> _About this task_
Print every entry below again. Nothing may differ from the original.

> _Input data_

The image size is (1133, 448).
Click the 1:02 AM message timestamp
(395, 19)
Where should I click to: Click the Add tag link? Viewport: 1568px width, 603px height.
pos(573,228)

> _Result of this task_
The image size is (1133, 448).
Click the 1:02 AM message timestamp
(395, 19)
Where should I click to: Click the Add tag link? Viewport: 1568px width, 603px height.
pos(573,228)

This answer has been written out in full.